[Source records]
-*-

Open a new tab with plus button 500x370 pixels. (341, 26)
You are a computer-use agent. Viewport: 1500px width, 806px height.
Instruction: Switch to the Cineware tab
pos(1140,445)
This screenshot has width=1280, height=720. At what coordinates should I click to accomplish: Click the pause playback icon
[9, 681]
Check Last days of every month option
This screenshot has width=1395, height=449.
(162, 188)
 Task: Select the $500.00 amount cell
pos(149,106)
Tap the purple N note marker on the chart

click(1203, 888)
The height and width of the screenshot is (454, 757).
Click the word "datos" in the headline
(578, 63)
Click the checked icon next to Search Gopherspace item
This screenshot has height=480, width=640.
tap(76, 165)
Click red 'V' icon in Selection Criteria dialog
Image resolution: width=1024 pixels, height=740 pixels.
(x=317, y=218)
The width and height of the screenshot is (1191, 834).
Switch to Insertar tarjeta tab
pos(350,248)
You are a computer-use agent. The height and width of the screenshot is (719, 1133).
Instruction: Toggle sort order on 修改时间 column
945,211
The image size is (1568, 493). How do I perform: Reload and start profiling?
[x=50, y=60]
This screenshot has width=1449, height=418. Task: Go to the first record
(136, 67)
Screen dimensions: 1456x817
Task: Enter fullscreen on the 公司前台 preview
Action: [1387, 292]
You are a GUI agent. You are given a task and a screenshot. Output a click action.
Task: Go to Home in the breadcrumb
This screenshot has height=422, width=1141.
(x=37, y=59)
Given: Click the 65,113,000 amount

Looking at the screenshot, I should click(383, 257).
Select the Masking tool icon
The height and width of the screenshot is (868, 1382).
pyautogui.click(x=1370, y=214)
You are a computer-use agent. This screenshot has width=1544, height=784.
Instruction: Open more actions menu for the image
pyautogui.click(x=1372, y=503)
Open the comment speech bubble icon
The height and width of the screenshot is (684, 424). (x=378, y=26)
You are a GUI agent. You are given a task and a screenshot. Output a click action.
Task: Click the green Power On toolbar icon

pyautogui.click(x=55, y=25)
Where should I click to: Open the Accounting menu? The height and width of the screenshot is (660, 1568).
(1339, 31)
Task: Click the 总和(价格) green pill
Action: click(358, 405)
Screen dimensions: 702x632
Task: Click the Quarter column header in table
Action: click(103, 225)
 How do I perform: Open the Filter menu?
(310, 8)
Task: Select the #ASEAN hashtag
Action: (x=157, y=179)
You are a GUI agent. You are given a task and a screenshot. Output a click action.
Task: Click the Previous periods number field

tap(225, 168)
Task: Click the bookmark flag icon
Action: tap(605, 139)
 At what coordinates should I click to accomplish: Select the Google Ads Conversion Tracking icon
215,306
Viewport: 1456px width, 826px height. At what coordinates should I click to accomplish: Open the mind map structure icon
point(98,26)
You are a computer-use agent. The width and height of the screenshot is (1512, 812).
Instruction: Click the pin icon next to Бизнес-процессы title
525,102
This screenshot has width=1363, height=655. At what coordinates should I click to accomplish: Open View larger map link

-*-

* **The exercise**: Copy the data verbatim, starting with the line that contains "Viewport: 1456px width, 826px" and continuing through the end of the data.

* **Task response**:
Viewport: 1456px width, 826px height. At what coordinates should I click to accomplish: Open the mind map structure icon
point(98,26)
You are a computer-use agent. The width and height of the screenshot is (1512, 812).
Instruction: Click the pin icon next to Бизнес-процессы title
525,102
This screenshot has width=1363, height=655. At what coordinates should I click to accomplish: Open View larger map link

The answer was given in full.